▸ **Task directions**
Write out the lines from the one containing "How do I perform: Click" through the one containing "click(186, 797)" again, replacing "diamond icon" with "gem icon" and keeping everything else the same.

-- Start Records shown --

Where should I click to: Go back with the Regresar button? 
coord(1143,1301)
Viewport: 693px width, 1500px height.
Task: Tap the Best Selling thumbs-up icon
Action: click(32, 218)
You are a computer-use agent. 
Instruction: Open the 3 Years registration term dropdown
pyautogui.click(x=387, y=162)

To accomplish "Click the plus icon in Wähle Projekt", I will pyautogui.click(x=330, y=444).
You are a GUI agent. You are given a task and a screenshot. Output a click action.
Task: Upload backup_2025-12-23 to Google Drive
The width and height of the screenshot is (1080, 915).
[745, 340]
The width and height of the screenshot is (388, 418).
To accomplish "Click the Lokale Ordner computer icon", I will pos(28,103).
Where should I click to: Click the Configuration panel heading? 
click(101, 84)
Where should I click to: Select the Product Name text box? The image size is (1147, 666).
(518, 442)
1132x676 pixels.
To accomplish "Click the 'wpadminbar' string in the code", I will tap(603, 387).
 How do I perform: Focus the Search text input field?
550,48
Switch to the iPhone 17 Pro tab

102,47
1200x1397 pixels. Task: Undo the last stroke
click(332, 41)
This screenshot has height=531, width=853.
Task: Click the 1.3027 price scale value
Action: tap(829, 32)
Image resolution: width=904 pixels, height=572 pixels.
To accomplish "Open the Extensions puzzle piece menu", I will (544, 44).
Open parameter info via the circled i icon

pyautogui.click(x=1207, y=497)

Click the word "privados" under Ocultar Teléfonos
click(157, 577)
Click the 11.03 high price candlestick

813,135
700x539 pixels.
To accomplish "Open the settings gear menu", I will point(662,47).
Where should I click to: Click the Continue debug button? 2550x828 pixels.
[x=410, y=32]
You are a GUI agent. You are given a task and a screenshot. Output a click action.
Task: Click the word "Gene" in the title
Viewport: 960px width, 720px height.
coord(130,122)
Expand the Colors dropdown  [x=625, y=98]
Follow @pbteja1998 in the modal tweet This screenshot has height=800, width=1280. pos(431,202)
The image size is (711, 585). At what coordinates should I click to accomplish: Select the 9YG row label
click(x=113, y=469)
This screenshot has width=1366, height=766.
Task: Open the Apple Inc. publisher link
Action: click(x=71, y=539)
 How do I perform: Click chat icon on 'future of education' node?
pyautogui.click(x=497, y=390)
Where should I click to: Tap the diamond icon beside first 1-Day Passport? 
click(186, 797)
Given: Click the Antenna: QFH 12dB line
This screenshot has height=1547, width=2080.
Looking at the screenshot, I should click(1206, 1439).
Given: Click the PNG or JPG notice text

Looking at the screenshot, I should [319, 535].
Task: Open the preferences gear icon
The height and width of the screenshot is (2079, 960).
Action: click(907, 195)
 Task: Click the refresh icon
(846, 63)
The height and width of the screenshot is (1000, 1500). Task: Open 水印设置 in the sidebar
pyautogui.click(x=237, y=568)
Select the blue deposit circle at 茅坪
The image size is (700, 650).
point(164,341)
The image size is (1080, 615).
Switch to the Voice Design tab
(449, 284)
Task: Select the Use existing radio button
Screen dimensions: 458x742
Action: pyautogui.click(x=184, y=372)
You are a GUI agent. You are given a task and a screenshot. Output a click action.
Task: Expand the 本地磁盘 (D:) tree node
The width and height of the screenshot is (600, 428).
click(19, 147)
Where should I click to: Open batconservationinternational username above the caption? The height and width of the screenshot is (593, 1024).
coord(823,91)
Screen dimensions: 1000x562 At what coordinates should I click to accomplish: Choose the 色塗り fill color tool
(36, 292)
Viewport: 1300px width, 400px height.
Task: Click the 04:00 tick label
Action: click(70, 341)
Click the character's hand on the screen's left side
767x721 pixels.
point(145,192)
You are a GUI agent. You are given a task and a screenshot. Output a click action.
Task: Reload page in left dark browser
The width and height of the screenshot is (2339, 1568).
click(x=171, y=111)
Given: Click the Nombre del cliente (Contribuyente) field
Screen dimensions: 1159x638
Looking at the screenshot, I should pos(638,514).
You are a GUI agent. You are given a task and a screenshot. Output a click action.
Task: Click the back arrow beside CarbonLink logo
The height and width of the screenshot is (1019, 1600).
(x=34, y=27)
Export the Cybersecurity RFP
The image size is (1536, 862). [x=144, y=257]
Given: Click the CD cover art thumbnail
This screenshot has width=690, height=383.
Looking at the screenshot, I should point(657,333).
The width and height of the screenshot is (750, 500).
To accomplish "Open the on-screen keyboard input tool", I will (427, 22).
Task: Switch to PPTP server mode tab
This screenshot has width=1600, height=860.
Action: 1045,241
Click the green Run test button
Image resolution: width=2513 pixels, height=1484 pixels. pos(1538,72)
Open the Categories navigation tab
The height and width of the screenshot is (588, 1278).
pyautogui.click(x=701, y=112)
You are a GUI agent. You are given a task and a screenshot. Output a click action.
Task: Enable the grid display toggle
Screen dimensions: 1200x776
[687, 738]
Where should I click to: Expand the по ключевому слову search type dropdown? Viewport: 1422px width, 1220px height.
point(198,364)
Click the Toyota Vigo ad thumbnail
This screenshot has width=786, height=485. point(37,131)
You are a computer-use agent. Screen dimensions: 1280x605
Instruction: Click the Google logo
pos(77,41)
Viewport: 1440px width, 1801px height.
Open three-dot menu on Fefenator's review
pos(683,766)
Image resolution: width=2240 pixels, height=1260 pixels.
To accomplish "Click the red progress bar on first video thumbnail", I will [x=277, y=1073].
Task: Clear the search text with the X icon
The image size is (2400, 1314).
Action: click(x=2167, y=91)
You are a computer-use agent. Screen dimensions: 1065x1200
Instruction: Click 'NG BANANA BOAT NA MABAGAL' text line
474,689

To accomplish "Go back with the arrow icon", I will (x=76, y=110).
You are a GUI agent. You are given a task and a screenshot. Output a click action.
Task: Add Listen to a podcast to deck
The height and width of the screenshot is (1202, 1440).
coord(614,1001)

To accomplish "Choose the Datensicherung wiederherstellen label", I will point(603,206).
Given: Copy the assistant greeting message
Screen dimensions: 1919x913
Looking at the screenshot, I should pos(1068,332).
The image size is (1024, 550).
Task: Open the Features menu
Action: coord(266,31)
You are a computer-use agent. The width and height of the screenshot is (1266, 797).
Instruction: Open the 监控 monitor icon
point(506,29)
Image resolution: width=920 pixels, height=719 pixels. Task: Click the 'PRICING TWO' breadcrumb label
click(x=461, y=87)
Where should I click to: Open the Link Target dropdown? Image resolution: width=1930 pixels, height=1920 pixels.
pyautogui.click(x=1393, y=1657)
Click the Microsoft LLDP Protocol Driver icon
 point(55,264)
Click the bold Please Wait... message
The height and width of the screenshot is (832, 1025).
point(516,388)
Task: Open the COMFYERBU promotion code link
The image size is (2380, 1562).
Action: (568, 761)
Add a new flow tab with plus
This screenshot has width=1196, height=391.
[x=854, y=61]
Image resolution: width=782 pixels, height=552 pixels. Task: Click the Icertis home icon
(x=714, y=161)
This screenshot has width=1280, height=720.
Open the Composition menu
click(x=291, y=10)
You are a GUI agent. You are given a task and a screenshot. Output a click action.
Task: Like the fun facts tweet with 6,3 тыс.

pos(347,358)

-- End Records shown --

▸ **Worked answer**
 How do I perform: Click chat icon on 'future of education' node?
pyautogui.click(x=497, y=390)
Where should I click to: Tap the gem icon beside first 1-Day Passport? 
click(186, 797)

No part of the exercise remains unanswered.